**Exercise prompt:** Of all the lines in the entries below, give again exactly those starting at the line containing "You are a GUI" and ending at the line containing "You are a computer-use", both ends included, and no others.

**Data provided:**
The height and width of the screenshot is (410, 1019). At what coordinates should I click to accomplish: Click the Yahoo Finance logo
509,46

==

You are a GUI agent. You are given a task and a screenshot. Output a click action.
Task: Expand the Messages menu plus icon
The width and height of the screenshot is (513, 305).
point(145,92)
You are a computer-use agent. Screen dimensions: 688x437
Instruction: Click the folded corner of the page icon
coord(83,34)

**Task solution:**
You are a GUI agent. You are given a task and a screenshot. Output a click action.
Task: Expand the Messages menu plus icon
The width and height of the screenshot is (513, 305).
point(145,92)
You are a computer-use agent. Screen dimensions: 688x437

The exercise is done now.